O promotor destacou que, no trabalho diário com o meio criminal, vê muitas pessoas sem qualquer perspectiva. Para ele, não há discussão séria de política criminal – a política é de encarceramento em massa.

"Não é que isso justifique o ato criminoso. Mas você olha para a pessoa, ela não tem perspectiva de trabalho, educação. Vive em ambiente de violência, exclusão. Não há o campo do afeto, do carinho, da solidariedade. É muito pesado.”

Para o promotor, há insensibilidade por parte do sistema de Justiça. Em duras críticas, ele afirma que o sistema é “uma máquina de moer pobre”.

"O sistema de Justiça é uma máquina de moer pobre: sistema seletivo, e estruturalmente seletivo, uma clientela que o sistema de justiça sempre busca. O sistema tem insensibilidade social. Você é chamado de doutor, excelência, fica em gabinetes com ar-condicionado, é tratado com deferência, mas não conhece a realidade da maioria da população brasileira, que não tem acesso a comida, a saúde. Falta sensibilidade."

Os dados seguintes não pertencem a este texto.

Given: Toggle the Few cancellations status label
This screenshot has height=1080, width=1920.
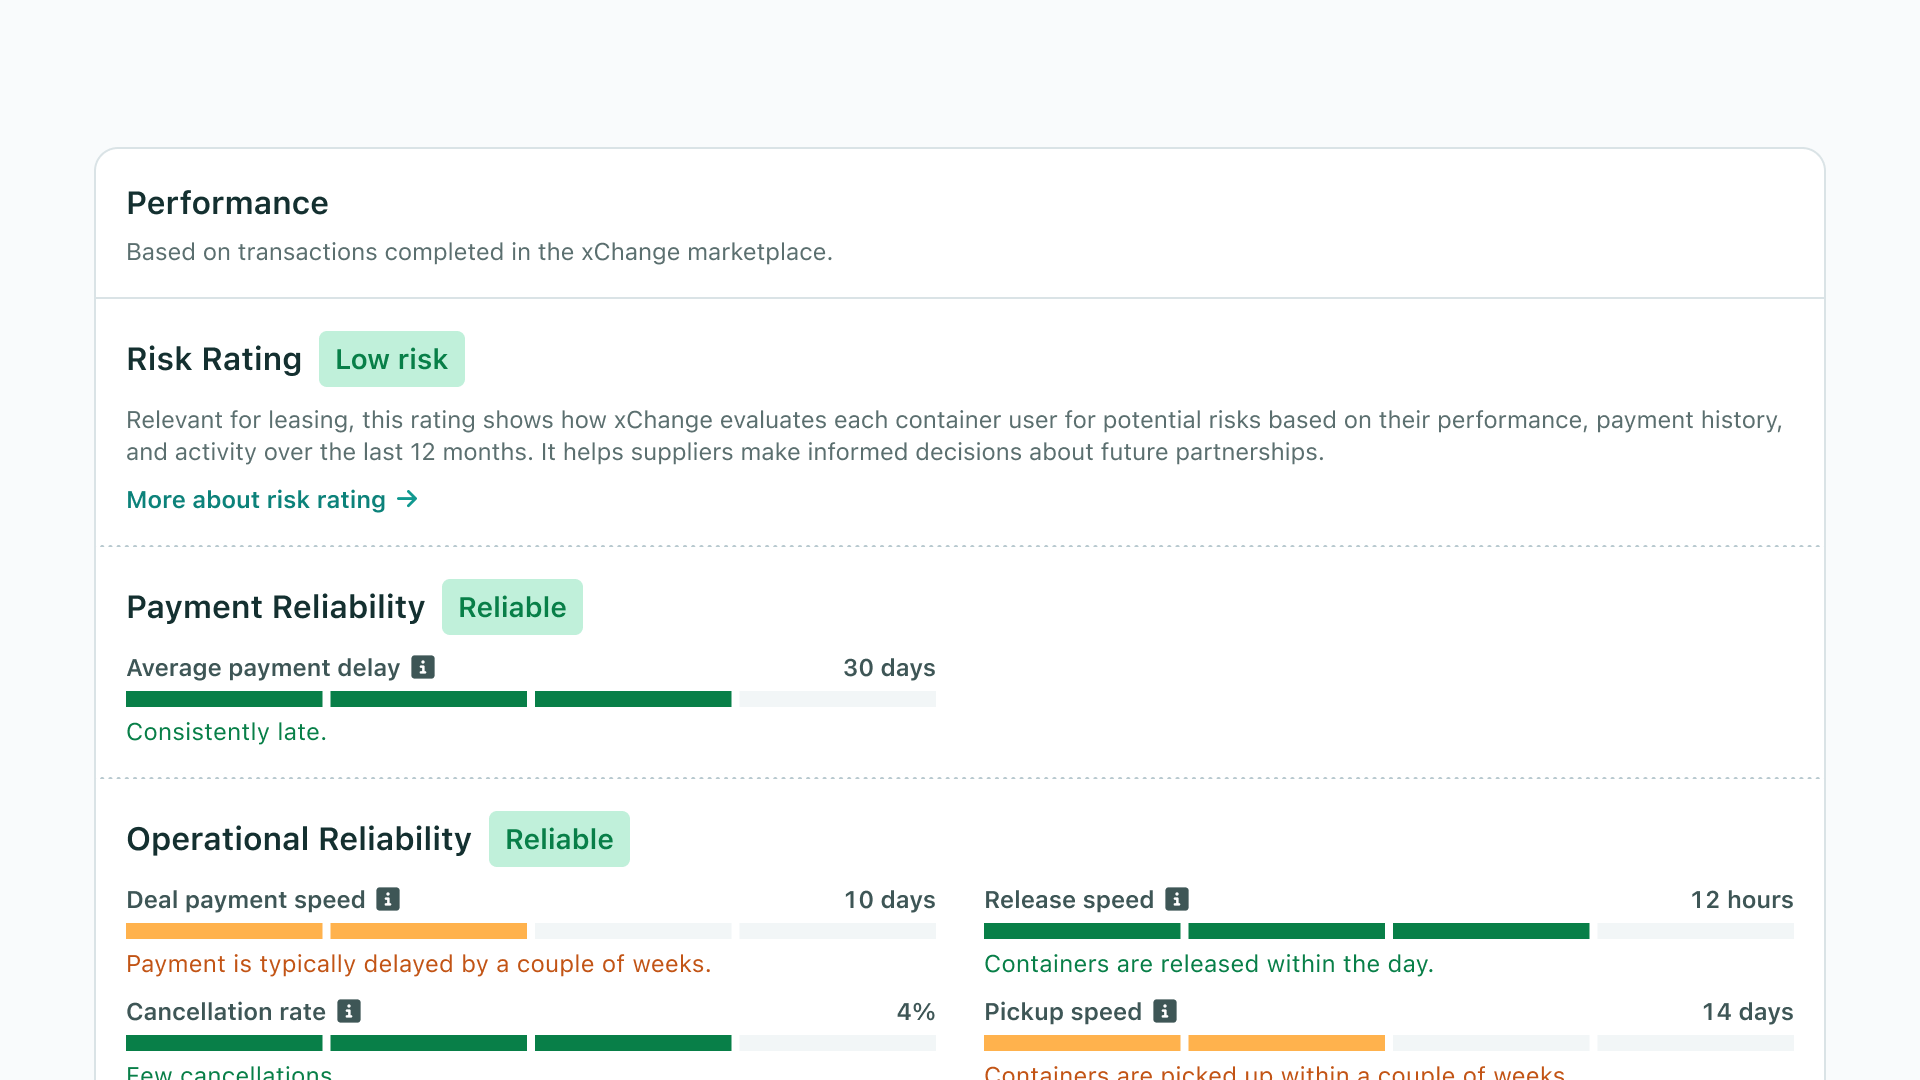Looking at the screenshot, I should 229,1072.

Para ele, a repercussão do caso foi tão grande porque mostra que há um grade problema estrutural, e que está ligado ao cenário em que o país vive hoje.

“O sistema de Justiça não está isolado do contexto da sociedade brasileira. Na sociedade eles também não são ouvidos. O sistema de Justiça nada mais é do que um reflexo da sociedade.”